Lines containing the word "agent" are to be copied from the data below.

Items listed in a dataset =>
=== Section Start ===

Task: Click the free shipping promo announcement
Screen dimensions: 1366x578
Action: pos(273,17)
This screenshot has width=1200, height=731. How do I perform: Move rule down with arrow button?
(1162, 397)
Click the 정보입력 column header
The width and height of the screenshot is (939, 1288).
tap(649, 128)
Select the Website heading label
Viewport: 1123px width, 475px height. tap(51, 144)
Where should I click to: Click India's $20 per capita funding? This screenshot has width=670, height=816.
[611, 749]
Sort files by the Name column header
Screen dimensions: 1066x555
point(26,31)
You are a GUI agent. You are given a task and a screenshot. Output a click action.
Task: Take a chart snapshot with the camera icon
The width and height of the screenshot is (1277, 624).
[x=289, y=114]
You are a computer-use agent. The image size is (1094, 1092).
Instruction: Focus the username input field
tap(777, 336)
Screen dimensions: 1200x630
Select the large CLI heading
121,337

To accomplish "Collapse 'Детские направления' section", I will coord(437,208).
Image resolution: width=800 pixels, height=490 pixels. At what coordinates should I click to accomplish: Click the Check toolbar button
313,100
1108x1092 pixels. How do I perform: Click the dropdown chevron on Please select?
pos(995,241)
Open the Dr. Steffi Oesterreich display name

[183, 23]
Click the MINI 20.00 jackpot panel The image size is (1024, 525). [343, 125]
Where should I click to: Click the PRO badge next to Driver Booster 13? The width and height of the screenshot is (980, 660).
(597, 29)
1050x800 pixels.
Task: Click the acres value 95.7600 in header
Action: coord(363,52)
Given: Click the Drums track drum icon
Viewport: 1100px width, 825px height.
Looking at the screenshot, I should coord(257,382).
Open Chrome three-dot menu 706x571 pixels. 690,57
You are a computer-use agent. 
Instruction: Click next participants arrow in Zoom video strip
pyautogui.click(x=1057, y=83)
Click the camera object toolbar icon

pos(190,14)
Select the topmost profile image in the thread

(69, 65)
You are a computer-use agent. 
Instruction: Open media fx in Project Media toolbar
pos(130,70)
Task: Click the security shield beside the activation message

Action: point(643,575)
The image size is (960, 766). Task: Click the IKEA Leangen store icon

=== Section End ===

Response =>
You are a GUI agent. You are given a task and a screenshot. Output a click action.
You are a computer-use agent. The image size is (1094, 1092).
You are a computer-use agent. 
You are a computer-use agent. 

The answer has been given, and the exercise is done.